*** Opening Data for analysis ***

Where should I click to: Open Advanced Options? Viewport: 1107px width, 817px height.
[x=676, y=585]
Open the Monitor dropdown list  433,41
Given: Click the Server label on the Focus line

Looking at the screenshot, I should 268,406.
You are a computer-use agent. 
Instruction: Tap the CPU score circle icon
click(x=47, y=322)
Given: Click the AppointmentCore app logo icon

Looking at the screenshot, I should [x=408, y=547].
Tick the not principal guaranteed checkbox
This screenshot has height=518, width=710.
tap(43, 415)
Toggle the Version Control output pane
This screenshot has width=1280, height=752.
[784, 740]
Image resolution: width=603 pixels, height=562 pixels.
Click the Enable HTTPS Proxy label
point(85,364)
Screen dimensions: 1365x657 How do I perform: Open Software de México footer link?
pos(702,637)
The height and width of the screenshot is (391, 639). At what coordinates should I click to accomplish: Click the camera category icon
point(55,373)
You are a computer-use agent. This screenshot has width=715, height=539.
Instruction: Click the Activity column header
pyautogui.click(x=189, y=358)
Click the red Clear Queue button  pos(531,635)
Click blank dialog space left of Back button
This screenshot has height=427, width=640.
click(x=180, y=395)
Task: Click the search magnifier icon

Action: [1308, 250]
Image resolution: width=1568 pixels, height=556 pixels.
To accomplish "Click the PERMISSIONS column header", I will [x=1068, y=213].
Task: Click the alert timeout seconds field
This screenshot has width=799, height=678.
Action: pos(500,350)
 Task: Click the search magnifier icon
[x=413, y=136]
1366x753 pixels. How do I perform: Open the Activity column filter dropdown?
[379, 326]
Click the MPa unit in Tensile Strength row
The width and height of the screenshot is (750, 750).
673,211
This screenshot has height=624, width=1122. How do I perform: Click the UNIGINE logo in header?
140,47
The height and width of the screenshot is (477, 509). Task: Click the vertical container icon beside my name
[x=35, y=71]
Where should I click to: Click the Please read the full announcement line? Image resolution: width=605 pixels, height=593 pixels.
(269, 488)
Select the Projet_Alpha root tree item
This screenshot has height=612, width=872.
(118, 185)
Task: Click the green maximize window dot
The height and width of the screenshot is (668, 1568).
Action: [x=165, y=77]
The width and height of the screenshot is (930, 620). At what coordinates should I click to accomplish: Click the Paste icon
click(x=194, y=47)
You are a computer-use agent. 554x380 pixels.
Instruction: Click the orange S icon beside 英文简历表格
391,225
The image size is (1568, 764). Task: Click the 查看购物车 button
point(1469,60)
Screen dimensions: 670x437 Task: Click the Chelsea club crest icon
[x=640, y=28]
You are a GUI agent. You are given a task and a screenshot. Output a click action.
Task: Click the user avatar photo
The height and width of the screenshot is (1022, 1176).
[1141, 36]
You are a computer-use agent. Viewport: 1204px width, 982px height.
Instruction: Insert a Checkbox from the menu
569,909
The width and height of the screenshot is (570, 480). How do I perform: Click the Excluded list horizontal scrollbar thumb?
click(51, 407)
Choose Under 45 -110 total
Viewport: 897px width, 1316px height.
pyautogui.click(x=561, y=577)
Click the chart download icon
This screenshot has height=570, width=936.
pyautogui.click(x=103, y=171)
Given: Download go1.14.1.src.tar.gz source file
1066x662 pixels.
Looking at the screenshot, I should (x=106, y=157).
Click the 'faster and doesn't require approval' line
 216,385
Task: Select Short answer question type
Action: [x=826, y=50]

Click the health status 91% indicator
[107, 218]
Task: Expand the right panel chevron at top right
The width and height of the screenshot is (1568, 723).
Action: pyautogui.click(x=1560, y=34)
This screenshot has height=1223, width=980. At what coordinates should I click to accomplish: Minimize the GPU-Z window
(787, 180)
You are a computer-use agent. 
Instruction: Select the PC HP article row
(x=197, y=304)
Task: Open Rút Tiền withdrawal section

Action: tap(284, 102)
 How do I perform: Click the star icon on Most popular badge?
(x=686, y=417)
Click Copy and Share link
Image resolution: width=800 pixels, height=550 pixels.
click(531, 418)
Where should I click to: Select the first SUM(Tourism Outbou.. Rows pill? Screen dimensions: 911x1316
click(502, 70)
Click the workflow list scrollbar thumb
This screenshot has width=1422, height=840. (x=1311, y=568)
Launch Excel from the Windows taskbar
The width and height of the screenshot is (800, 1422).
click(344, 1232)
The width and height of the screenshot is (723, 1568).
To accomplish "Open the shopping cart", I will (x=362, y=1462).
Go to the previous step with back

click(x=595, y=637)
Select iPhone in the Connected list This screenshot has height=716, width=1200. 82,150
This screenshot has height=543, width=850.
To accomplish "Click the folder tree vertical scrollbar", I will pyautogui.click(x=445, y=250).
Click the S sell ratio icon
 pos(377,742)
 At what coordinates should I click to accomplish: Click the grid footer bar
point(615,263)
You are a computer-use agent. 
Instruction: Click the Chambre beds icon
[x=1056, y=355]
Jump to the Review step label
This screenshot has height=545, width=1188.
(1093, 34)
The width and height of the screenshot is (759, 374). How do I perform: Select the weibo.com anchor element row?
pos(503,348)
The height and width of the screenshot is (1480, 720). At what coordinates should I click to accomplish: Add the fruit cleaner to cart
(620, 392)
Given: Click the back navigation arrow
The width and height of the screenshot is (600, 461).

*** Closing Data for analysis ***

What you are asked to do -
Look over the material and return every line where the word "will" is found.

Result of the exercise -
To accomplish "Click the PERMISSIONS column header", I will [x=1068, y=213].
To accomplish "Open the shopping cart", I will (x=362, y=1462).
To accomplish "Click the folder tree vertical scrollbar", I will pyautogui.click(x=445, y=250).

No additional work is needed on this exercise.